Starting at the line that contains "The width and height of the screenshot is (2576, 1316).", output each line through the end of the data exactly, and nothing more.

[[ Available records open ]]

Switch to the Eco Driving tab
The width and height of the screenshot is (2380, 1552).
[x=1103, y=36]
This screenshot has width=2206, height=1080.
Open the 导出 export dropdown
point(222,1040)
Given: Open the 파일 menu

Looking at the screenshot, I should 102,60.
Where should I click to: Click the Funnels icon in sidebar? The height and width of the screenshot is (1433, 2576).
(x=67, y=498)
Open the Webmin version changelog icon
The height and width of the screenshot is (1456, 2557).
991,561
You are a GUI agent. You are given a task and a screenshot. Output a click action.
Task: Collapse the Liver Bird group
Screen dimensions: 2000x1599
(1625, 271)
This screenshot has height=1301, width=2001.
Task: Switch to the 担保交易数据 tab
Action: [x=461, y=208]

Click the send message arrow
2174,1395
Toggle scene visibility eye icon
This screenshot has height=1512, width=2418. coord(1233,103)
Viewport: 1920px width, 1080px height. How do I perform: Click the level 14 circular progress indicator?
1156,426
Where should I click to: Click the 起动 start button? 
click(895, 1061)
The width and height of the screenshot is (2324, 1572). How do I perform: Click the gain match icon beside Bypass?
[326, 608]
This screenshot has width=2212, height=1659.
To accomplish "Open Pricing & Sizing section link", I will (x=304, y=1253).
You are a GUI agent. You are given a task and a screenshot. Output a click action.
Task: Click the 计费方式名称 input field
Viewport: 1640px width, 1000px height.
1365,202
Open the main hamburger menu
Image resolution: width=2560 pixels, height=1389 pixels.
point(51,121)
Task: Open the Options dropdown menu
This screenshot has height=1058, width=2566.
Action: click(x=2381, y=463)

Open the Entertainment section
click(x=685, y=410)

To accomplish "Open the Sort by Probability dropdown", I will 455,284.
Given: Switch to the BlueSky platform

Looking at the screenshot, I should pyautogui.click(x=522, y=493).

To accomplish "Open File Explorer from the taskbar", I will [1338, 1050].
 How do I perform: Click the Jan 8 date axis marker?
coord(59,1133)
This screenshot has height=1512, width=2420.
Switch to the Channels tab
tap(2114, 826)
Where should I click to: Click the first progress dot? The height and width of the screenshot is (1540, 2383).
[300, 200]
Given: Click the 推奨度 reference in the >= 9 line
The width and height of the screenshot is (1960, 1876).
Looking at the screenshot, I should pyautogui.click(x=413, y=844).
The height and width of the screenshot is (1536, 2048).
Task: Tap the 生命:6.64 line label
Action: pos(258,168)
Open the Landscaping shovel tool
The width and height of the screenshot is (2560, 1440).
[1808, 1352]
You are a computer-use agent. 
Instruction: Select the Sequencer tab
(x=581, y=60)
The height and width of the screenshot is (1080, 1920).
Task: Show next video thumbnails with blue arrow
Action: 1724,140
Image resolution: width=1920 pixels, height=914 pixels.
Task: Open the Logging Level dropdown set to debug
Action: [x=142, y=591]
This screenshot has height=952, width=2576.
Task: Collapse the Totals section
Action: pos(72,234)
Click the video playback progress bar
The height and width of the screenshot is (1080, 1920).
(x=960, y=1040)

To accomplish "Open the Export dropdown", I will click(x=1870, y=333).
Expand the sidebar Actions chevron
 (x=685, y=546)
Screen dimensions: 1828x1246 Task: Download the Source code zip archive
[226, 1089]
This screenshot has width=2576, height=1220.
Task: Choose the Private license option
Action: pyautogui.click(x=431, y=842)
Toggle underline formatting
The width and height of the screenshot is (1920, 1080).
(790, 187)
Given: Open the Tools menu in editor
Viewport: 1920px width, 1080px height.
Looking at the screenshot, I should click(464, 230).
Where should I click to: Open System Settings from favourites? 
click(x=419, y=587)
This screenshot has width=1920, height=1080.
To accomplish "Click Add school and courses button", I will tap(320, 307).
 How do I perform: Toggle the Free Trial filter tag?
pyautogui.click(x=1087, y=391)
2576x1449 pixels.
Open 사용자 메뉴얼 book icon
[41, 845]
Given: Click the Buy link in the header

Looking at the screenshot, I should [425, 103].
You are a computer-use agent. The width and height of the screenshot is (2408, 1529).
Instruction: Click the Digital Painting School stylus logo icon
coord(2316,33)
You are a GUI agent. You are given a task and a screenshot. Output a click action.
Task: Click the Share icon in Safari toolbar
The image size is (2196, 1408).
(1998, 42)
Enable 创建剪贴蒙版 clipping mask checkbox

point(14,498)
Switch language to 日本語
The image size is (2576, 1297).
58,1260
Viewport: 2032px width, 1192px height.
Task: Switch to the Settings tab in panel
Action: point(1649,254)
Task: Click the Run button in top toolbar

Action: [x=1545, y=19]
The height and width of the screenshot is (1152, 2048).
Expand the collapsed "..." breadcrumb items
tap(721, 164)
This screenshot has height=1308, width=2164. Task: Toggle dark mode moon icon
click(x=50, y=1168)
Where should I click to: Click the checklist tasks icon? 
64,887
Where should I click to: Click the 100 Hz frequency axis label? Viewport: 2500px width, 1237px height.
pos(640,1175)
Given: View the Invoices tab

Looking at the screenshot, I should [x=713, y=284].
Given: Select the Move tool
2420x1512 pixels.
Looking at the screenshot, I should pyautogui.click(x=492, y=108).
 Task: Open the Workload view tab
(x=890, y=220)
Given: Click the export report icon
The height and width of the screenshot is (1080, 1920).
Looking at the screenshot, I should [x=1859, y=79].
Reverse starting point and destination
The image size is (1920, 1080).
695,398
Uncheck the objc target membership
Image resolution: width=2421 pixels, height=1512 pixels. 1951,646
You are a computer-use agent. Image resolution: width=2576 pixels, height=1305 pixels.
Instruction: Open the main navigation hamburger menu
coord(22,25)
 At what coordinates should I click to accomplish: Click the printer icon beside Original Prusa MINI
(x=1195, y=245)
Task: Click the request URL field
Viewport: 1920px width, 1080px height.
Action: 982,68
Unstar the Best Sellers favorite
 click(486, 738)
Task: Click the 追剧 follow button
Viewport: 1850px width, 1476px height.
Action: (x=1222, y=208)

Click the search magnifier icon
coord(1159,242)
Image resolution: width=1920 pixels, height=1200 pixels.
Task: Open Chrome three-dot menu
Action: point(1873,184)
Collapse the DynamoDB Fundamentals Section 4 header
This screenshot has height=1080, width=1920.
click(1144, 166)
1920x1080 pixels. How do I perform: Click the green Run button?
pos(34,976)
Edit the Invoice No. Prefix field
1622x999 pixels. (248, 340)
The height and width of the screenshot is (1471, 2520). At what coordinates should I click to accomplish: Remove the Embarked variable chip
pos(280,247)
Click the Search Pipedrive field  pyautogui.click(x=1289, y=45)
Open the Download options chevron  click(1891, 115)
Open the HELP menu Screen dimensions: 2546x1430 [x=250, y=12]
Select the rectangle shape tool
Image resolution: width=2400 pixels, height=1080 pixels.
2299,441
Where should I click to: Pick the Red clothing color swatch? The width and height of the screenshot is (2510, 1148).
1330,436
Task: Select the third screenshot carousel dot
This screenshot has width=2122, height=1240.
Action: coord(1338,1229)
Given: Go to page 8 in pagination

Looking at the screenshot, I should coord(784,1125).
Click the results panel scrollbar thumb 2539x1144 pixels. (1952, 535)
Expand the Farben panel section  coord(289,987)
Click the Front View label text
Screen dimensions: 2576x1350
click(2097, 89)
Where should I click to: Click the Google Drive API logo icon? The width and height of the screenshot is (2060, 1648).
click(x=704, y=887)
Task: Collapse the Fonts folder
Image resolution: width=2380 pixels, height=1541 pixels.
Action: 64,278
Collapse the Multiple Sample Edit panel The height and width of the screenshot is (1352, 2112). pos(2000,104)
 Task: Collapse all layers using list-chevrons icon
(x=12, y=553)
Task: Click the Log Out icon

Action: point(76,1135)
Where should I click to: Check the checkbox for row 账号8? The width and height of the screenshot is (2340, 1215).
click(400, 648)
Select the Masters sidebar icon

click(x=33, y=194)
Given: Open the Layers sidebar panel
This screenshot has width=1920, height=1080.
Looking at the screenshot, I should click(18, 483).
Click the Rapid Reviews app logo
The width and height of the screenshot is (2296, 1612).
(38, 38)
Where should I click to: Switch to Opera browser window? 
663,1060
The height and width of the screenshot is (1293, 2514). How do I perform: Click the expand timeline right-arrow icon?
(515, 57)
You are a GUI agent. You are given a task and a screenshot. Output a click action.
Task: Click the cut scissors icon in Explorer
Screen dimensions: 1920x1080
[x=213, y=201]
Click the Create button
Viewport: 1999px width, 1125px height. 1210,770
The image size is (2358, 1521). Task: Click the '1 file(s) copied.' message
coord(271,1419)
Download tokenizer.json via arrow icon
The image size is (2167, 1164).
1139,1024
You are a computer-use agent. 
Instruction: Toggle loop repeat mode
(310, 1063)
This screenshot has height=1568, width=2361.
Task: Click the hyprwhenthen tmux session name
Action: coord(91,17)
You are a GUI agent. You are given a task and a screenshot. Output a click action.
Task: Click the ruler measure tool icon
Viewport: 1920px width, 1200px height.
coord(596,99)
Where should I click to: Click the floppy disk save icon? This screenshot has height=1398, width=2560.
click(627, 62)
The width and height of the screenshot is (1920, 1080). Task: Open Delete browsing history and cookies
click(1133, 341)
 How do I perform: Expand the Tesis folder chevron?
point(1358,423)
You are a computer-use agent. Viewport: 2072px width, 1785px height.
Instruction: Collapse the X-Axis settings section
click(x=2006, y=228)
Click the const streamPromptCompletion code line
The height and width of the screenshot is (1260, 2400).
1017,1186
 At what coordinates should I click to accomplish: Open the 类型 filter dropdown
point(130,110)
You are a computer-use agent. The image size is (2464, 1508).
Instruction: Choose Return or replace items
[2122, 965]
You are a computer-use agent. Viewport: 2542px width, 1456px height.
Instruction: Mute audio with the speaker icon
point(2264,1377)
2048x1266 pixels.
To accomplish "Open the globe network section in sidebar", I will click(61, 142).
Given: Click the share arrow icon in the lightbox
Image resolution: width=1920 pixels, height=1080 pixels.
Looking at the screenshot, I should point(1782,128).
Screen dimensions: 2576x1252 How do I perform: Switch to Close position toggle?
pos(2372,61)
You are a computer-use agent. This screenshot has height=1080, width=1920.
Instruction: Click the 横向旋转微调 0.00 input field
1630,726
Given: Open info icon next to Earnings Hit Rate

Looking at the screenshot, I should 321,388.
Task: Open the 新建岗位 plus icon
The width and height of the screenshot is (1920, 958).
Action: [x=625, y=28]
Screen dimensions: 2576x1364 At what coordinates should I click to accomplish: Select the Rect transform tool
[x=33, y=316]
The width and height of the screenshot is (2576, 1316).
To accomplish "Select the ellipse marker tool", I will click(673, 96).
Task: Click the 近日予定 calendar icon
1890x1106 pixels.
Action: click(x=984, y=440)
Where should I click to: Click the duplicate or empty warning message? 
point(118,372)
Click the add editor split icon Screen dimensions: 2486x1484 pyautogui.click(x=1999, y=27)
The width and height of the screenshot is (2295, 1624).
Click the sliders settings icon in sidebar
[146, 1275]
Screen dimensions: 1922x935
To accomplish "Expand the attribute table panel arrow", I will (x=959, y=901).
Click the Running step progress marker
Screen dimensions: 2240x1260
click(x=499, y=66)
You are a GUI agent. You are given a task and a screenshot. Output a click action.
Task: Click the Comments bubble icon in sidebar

[[ Available records closed ]]

• Result for this exercise:
The width and height of the screenshot is (2576, 1316).
To accomplish "Select the ellipse marker tool", I will click(673, 96).
Task: Click the 近日予定 calendar icon
1890x1106 pixels.
Action: click(x=984, y=440)
Where should I click to: Click the duplicate or empty warning message? 
point(118,372)
Click the add editor split icon Screen dimensions: 2486x1484 pyautogui.click(x=1999, y=27)
The width and height of the screenshot is (2295, 1624).
Click the sliders settings icon in sidebar
[146, 1275]
Screen dimensions: 1922x935
To accomplish "Expand the attribute table panel arrow", I will (x=959, y=901).
Click the Running step progress marker
Screen dimensions: 2240x1260
click(x=499, y=66)
You are a GUI agent. You are given a task and a screenshot. Output a click action.
Task: Click the Comments bubble icon in sidebar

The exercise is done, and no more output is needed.